The Smart Enough City PDF Author: Ben Green
Publisher: MIT Press
ISBN: 0262352257
Category : Political Science
Languages : en
Pages : 241

Book Description
Why technology is not an end in itself, and how cities can be “smart enough,” using technology to promote democracy and equity. Smart cities, where technology is used to solve every problem, are hailed as futuristic urban utopias. We are promised that apps, algorithms, and artificial intelligence will relieve congestion, restore democracy, prevent crime, and improve public services. In The Smart Enough City, Ben Green warns against seeing the city only through the lens of technology; taking an exclusively technical view of urban life will lead to cities that appear smart but under the surface are rife with injustice and inequality. He proposes instead that cities strive to be “smart enough”: to embrace technology as a powerful tool when used in conjunction with other forms of social change—but not to value technology as an end in itself. In a technology-centric smart city, self-driving cars have the run of downtown and force out pedestrians, civic engagement is limited to requesting services through an app, police use algorithms to justify and perpetuate racist practices, and governments and private companies surveil public space to control behavior. Green describes smart city efforts gone wrong but also smart enough alternatives, attainable with the help of technology but not reducible to technology: a livable city, a democratic city, a just city, a responsible city, and an innovative city. By recognizing the complexity of urban life rather than merely seeing the city as something to optimize, these Smart Enough Cities successfully incorporate technology into a holistic vision of justice and equity.

The Bird-Friendly City

The Bird-Friendly City PDF Author: Timothy Beatley
Publisher: Island Press
ISBN: 164283047X
Category : Architecture
Languages : en
Pages : 271

Book Description
How does a bird experience a city? A backyard? A park? As the world has become more urban, noisier from increased traffic, and brighter from streetlights and office buildings, it has also become more dangerous for countless species of birds. Warblers become disoriented by nighttime lights and collide with buildings. Ground-feeding sparrows fall prey to feral cats. Hawks and other birds-of-prey are sickened by rat poison. These name just a few of the myriad hazards. How do our cities need to change in order to reduce the threats, often created unintentionally, that have resulted in nearly three billion birds lost in North America alone since the 1970s?

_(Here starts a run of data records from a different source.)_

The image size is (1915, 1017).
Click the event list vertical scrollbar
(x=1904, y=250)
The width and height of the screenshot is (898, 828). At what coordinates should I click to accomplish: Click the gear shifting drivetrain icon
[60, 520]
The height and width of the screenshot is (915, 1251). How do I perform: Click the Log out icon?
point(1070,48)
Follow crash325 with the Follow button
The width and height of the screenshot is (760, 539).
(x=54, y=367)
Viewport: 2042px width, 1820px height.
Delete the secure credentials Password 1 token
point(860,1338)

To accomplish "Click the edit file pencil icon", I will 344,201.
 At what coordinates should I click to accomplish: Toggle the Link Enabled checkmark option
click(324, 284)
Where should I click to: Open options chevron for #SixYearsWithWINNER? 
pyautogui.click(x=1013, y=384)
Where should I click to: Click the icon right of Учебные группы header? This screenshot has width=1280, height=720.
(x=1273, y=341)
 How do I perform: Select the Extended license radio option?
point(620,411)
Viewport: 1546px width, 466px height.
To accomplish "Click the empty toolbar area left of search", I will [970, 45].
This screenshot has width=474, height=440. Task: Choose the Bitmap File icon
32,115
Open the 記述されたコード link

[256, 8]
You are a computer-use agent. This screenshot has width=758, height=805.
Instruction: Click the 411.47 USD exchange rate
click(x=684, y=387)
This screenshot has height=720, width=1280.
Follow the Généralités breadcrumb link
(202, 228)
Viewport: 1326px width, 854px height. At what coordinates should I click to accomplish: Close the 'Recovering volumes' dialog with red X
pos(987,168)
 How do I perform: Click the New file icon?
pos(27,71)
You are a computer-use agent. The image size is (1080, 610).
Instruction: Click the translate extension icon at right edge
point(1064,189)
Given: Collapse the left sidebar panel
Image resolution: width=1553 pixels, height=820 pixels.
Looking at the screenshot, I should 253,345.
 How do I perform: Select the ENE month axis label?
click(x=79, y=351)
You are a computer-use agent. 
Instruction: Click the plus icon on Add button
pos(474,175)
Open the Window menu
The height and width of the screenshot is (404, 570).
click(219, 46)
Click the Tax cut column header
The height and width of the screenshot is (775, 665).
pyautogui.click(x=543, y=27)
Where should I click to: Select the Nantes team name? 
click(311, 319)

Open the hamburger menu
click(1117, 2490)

In The Bird-Friendly City, Timothy Beatley, a longtime advocate for intertwining the built and natural environments, takes readers on a global tour of cities that are reinventing the status quo with birds in mind. Efforts span a fascinating breadth of approaches: public education, urban planning and design, habitat restoration, architecture, art, civil disobedience, and more. Beatley shares empowering examples, including: advocates for “catios,” enclosed outdoor spaces that allow cats to enjoy backyards without being able to catch birds; a public relations campaign for vultures; and innovations in building design that balance aesthetics with preventing bird strikes. Through these changes and the others Beatley describes, it is possible to make our urban environments more welcoming to many bird species. Readers will come away motivated to implement and advocate for bird-friendly changes, with inspiring examples to draw from. Whether birds are migrating and need a temporary shelter or are taking up permanent residence in a backyard, when the environment is safer for birds, humans are happier as well.